What the task requires:
Reproduce exactly the stretch of lines running from the line with "644x345 pixels. At" to the end of the entries below.

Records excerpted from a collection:
▶
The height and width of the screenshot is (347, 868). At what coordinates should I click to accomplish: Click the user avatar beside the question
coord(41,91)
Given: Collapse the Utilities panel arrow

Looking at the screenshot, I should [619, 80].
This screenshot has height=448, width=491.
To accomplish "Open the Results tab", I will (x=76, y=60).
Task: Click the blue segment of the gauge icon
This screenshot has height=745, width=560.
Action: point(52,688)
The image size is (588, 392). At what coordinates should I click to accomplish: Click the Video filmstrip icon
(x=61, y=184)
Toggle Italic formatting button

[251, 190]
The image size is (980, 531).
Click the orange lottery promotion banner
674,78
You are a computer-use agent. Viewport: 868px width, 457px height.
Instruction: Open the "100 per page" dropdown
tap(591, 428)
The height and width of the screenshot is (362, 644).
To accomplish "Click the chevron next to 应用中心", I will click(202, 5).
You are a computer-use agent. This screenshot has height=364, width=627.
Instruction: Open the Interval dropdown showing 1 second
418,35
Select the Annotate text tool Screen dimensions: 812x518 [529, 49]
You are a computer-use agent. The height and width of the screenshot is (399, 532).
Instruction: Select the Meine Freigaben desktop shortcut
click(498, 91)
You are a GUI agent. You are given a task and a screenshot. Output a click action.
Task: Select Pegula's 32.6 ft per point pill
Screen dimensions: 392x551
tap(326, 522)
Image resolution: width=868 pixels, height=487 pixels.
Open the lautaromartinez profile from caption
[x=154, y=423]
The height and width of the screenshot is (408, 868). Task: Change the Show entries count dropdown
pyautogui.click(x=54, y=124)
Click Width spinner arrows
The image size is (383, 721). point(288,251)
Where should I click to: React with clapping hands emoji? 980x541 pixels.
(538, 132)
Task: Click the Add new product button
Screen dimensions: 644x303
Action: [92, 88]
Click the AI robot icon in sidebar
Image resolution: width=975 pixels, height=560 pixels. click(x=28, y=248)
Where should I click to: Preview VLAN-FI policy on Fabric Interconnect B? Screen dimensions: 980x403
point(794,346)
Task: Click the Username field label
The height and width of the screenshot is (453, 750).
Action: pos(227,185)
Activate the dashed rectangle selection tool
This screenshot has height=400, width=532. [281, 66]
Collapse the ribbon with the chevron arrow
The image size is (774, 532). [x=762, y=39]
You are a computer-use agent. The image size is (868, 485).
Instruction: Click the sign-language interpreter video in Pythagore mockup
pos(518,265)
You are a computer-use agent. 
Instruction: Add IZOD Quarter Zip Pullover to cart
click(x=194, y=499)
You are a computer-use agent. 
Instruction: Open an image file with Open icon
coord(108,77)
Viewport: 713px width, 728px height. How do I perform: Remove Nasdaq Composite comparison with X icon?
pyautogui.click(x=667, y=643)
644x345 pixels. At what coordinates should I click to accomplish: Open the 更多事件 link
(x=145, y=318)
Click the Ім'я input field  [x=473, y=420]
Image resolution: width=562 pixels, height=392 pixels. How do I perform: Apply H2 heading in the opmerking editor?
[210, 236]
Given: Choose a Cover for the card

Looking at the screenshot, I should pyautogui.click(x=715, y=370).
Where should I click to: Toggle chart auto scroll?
◀
Answer space:
644x345 pixels. At what coordinates should I click to accomplish: Open the 更多事件 link
(x=145, y=318)
Click the Ім'я input field  [x=473, y=420]
Image resolution: width=562 pixels, height=392 pixels. How do I perform: Apply H2 heading in the opmerking editor?
[210, 236]
Given: Choose a Cover for the card

Looking at the screenshot, I should pyautogui.click(x=715, y=370).
Where should I click to: Toggle chart auto scroll?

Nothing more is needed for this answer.